Sie wollen es anders machen, besser. Und ja, sie wollen viel Geld verdienen. Dass das Unternehmen, über das die drei Männer im April 1993 bei reichlich Kaffee in einem Kettenrestaurant in San Jose, Kalifornien, nachdenken, einmal die Computerwelt revolutionieren würde, wäre ihnen vermutlich nicht eingefallen. Obwohl: Visionär sind sie schon damals. Und Glück haben die Gründer von Nvidia auch.

Kurz nach Pfingsten 2023 hat der Wert des Chipentwicklers an der US-Technologiebörse die Marke von einer Billion Dollar (930 Milliarden Euro) geknackt, ist aufgestiegen zu den wenigen ganz Großen: Google-Mutter Alphabet, Amazon, Apple, Microsoft und dem Ölkonzern Saudi Aramco. Ohne die Produkte Nvidias wären die Fortschritte bei künstlicher Intelligenz (KI) nicht möglich, das revolutionäre ChatGPT zum Beispiel. Das Programm dahinter wird mit einem Rechner mit tausenden Chips von Nvidia trainiert. Anders lassen sich die riesigen Datenmengen kaum verarbeiten. Und Nvidia-Mitgründer und Chef Jensen Huang sieht KI erst am Anfang. Viel Geschäftspotenzial also.

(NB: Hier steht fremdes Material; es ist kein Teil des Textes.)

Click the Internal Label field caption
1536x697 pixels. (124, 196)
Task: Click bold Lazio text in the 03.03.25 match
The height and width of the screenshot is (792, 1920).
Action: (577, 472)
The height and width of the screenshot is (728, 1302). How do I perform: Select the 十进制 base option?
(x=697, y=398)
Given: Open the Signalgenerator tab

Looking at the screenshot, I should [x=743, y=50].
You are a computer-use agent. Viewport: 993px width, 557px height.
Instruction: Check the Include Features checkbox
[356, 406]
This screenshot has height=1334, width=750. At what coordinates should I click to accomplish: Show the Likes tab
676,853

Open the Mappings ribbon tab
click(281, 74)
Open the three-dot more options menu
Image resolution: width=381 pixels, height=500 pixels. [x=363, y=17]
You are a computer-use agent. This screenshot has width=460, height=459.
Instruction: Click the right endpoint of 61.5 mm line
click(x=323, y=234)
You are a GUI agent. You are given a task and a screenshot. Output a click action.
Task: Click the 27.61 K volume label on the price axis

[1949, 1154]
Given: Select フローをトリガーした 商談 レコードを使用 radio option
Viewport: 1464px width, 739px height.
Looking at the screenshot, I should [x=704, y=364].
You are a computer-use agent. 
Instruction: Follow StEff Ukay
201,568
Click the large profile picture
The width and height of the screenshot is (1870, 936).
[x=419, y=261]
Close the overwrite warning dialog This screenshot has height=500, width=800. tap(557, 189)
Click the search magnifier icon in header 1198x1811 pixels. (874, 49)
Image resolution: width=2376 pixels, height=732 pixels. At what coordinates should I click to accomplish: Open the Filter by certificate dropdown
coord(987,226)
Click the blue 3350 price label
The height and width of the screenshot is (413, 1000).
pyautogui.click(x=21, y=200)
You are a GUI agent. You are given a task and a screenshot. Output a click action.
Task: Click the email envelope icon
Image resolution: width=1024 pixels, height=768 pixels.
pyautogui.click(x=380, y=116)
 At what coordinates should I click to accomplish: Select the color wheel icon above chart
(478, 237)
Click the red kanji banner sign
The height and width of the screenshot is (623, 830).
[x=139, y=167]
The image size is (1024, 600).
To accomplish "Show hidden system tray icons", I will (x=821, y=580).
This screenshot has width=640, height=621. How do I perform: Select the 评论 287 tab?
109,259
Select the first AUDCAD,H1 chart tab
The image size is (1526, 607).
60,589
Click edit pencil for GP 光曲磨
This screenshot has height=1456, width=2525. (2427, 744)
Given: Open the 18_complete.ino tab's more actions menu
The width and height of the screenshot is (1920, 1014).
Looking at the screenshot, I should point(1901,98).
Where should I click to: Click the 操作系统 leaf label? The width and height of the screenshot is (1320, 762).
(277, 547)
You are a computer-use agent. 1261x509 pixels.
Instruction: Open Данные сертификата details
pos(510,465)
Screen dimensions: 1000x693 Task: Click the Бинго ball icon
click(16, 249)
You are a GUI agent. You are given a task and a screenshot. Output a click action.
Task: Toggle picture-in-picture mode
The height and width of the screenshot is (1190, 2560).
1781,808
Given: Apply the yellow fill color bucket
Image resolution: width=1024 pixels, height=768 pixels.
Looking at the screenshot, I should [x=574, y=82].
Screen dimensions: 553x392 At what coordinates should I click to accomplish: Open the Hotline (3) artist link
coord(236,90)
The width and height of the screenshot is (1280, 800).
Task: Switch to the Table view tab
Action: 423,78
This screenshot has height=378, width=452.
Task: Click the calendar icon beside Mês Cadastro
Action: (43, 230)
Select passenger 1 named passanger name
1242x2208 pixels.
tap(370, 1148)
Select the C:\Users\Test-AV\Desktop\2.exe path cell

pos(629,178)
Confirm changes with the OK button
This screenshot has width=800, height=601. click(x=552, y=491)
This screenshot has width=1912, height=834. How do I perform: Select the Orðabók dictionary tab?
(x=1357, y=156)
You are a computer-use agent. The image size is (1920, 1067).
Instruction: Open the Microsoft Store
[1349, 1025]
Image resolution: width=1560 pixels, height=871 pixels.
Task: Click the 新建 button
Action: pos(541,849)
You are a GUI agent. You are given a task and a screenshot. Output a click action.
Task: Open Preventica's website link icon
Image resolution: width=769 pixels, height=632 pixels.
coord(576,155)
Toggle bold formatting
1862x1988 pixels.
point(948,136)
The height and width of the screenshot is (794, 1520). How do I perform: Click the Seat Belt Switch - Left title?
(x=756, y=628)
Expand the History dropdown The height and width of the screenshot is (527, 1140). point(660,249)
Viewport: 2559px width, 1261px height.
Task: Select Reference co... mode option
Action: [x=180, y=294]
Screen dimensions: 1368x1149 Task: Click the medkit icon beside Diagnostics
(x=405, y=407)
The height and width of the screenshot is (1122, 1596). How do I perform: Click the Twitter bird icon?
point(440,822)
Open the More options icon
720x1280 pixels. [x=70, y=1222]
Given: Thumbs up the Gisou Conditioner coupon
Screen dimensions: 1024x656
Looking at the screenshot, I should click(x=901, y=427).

Vor etwas mehr als 30 Jahren ist KI nur etwas für ein paar Nerds. Und auch Huang, damals beim US-Chiphersteller LSI Logic, hat wenig damit zu tun. Gemeinsam mit Curtis Priem und Chris Malachowsky, beide beim US-IT-Konzern Sun Microsystems, will er eine neue Art von Computerchips entwickeln, die vor allem die Grafik von Videospiele verbessern soll, damals eine langsame und sehr pixelige Angelegenheit. Zum einen sind die Anwendungen anspruchsvoll, das reizt die drei, zum anderen erwarten sie einen Boom bei Computerspielen – und deshalb hohe Absatzzahlen für ihre Chips.

Sie beginnen mit 40.000 Dollar, sammeln Geld von Risikokapitalgebern ein, entwickeln für gut zehn Millionen Dollar den ersten Chip. Er floppt. Das Unternehmen schrammt an der Pleite vorbei und startet neu, diesmal mit klarerer Linie. 1999 geht es an die Börse. Die Grafikkarten des Unternehmens verkaufen sich hervorragend, das Unternehmen überlebt den harten Wettbewerb der 90er und 2000er unter anderem wegen seines technischen Vorsprungs. Und vor allem Huang richtet Nvidia auf eine neue Anwendung aus: KI. Eine gewagte Wette auf die Zukunft. Er soll recht behalten.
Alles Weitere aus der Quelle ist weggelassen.